We poked our heads out and looked to see if we could see any signs with our name on it.

There it was “Mr & Mrs Lee”. Thank you Bayan, you came through for us.


We ventured out, without seeing any mounted terrorists with scimitars raised, and we still had our heads attached to our shoulders.

As our driver drove out of the car park we were keen to see if Damascus was any cleaner or dirtier than Cairo.

I am pleased to report that Damascus is a nice clean and tidy city.

Our driver kept mumbling all the way into town and I kept asking him to repeat what he had said. Till I realised that he was cussing, the other drivers that pulled in front of him and he wasn’t talking to me.




When we did get into the city, he pulled into a park and was immediately, confronted by a large military Policeman, with an even larger machine gun across his waist.  Our driver instantly moved on as requested, to another park up the street.





We were then met by another equally large coppa, who this time didn’t have a toy gun. So our brave driver started to argue with him for a short period. But soon moved on and this time he was really mumbling to him self, quite heatedly.

It has always amused me that he never argued with the first Officer who had the machine gun, but was quite prepared to argue with the Police Officer that never had one. Haha.




We went around a few more streets wondering what was going on with us and also our driver.

Suddenly in the middle of a one way street he stops and orders us  “Out, out now”.

We clamber out of the car grab our bags out of the car and look at ech other in bewilderment.

Only to see in the front window of the car behind us a woman smiling and waving to us.

                                   As she gets out she says “Hello I am Hanadi, Bayan’s wife, give me you bags. I will  take you to your rooms”.

 Hanadi and her son Abudi.





Our Hotel that evening.




After we hadrefreshed ourselves we decided  to go for a tentative look at the town.

We weren’t to sure whether we should go out at night in a strange city, and  in a strange country. We had no idea what to expect out side.

I had forgotten that the shops in the middle east dont close till everyone goes home, so there were still plenty of people around.
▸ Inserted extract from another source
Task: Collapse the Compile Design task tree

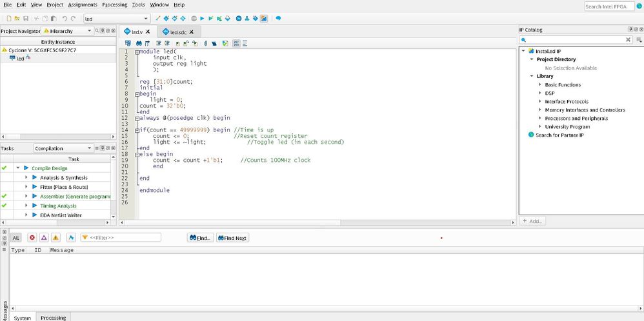Action: click(18, 168)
We found the city of Damascus to be a nice city, with a population of most helpful people, who tried to help us as much as they could.
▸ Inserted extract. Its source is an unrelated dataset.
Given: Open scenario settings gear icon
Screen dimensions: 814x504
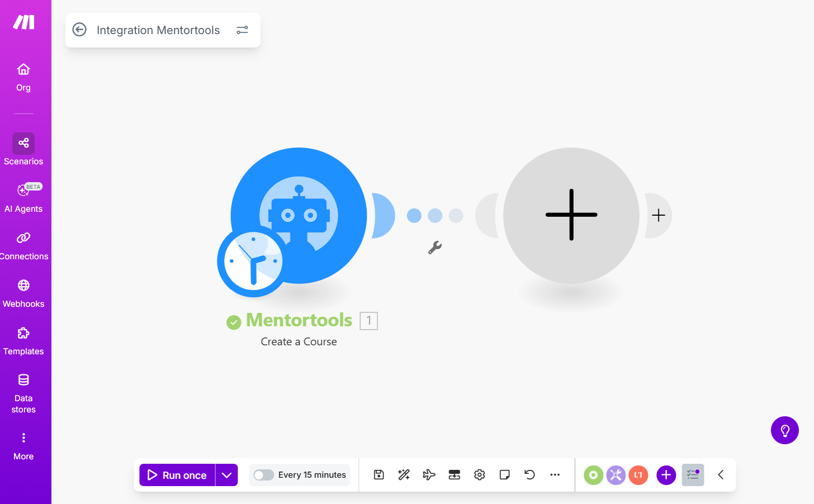Looking at the screenshot, I should (x=479, y=475).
Also a majority of them had a good knowledge of the English language.

The city was safe and we had an enjoyable few days while we were here, and it saddens me to think about whats going on to-day in one of my favourite places to visit ; the city of Damascus.

The Oldest Inhabited City In The World.

.Heading for Beirut, Lebanon from Damascus. May 2nd.


Damascus, Dimashq,

and sometimes it’s called ash-Shām.

Established between 10,000 to 8,000BC, Damascus is credited with being the oldest continuously inhabited city in the world.

Damascus, it’s an ancient city, and was ancient, before there was any history.

The old-walled city, in particular, feels very ancient and largely consists of a maze of narrow alleys, closed  doors.

The old city still has an authentic medieval feel to it, although this is vanishing fast due to the increasing tourist traffic.

Life, however, goes on in the old-walled city, which is still the religious and social centre of the city.


Here we are in the middle of Ash Shuhada or Martyrs’ Square.